On the other hand, I suspect that the original picture before the Paris accords was also probably pretty optimistic, so the idea that we already cut down 0.9°C is probably right around on target. That's way more than I thought, and gives me some level of hope that what we have accomplished isn't totally a bag of lies and garbage.

But yes, we're on course for absolute apocalypse, with or without sudden emergency action. Very much so, and even still.

[–] LibertyLizard@slrpnk.net 2 points 4 months ago (1 children)

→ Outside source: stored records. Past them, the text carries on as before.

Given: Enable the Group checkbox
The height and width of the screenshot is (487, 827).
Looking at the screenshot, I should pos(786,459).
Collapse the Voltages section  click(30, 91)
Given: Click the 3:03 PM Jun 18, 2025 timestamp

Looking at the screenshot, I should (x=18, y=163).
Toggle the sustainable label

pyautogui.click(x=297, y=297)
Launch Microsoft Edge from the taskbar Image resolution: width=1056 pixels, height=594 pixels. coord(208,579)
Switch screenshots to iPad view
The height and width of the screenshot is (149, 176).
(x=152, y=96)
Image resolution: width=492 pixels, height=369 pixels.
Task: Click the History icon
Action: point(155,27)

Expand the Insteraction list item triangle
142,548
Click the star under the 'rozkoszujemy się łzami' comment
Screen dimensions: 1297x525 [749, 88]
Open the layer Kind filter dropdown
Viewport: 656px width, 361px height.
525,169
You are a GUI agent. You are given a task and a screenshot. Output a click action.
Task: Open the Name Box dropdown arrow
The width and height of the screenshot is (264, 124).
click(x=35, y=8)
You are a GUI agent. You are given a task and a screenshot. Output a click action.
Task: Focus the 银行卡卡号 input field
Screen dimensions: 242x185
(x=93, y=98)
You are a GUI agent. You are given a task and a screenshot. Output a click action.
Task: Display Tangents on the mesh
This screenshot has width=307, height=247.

I’m still hopeful we can avoid total apocalypse. The most likely outcome I’ve seen is major economic disruption and human migration, famines, etc. but probably not total global collapse. But only time will tell.

[–] mozz@mbin.grits.dev 2 points 4 months ago* (last edited 4 months ago)

The reality is, we just don’t know. I feel confident in saying it will get bad enough to kill food crops on a massive scale and a bunch of people will starve to death. How many is “a bunch”? I don’t know. Maybe billions. Maybe less.

But how bad it really could get, on the bad side, with as many tipping points as could exist, I think it’s impossible to say until it happens. Big changes in the earth’s climate have historically been big. The whole thing was a snowball for like 100 million years. Sometimes the ice caps melt and everything dies. Actually as I understand it, the pretty consistent answer for what happens when a big climate change happens is “almost everything dies” and then the survivors slowly adapt to the new reality. But it definitely wouldn’t be survivable for any kind of civilization (even just on pure food availability grounds) in a lot of the realistic scenarios.

So we just need three more of those and we're good.

[–] Gsus4@mander.xyz 1 points 4 months ago* (last edited 4 months ago)

I actually think the optimistic scenario will be possible if oil sources and prices become too chaotic or weaponized for geopolitical reasons to make the largest importers Europe, India and China go hard green for national security, not just sustainability policy.